Page text →
────

Firm winding down three non-core businesses this year and next
Careys said the cost of the covid-19 pandemic hit its bottom line by close to £10m last year in its latest accounts filed at Companies House.
The Wembley-based firm, which is working on the One Nine Elms twin-tower scheme being built by Multiplex for Chinese developer Dalian Wanda, said turnover, reduced by the pandemic, and the cost of paying furloughed staff hit it for an estimated £9.6m.
Careys, whose business also includes dry lining firm BDL, which is working on Lendlease’s Elephant Park residential scheme and has also won work on Mace’s Paddington Cube scheme in west London, added that it claimed £9.1m from the government’s Coronavirus Job Retention Scheme initiative – although the total cost of paying furloughed staff was £13.3m.
In its results for the 18 months to September 2020, the firm said: “Covid significantly impacted revenue during the last two quarters of the financial period. The impact was deeper for our Scottish and Irish sites where more stringent government-imposed lockdown measures were introduced.”
It said that a restructuring programme, which will see three non-core businesses closed this year and next including demolition firm TE Scudders and Carey New Homes, had cost it a further £4.2m in redundancy costs.
Careys said that it had deferred a £5.2m VAT payment in line with HMRC guidance with the sum due to be paid by March next year.

────

Given information →
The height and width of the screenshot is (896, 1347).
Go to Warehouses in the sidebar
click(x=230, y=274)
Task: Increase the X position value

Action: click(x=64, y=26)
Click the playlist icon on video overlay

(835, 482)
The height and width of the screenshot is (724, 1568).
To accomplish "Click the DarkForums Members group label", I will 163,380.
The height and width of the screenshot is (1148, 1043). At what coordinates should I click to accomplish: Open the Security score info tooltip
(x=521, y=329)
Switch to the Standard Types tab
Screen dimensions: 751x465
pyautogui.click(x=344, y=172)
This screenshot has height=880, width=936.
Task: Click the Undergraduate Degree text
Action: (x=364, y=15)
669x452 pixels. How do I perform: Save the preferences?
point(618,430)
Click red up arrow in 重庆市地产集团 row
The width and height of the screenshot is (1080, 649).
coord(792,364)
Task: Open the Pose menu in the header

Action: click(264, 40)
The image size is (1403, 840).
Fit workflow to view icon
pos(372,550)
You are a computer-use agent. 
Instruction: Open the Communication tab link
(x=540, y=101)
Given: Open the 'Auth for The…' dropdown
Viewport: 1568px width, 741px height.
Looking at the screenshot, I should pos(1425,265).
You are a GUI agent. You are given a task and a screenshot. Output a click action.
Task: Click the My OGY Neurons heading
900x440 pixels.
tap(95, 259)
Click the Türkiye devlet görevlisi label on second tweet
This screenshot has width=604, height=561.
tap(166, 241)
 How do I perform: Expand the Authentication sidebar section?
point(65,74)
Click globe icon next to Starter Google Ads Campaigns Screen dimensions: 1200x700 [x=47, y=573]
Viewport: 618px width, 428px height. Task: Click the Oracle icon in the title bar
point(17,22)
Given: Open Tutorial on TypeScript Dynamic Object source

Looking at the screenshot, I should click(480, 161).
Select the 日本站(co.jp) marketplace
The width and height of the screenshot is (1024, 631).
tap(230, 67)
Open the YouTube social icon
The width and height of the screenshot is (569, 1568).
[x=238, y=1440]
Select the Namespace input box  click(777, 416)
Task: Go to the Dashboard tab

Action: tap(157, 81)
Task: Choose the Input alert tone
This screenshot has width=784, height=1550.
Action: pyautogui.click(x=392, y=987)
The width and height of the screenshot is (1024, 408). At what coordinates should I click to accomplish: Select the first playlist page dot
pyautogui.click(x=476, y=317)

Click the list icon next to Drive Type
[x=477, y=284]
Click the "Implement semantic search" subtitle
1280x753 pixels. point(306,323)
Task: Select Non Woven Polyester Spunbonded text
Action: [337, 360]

────

What to produce → From the article on Careys' pandemic costs, extract the passage starting at "In its results" and ending at "in redundancy costs.".

Answer →
In its results for the 18 months to September 2020, the firm said: “Covid significantly impacted revenue during the last two quarters of the financial period. The impact was deeper for our Scottish and Irish sites where more stringent government-imposed lockdown measures were introduced.”
It said that a restructuring programme, which will see three non-core businesses closed this year and next including demolition firm TE Scudders and Carey New Homes, had cost it a further £4.2m in redundancy costs.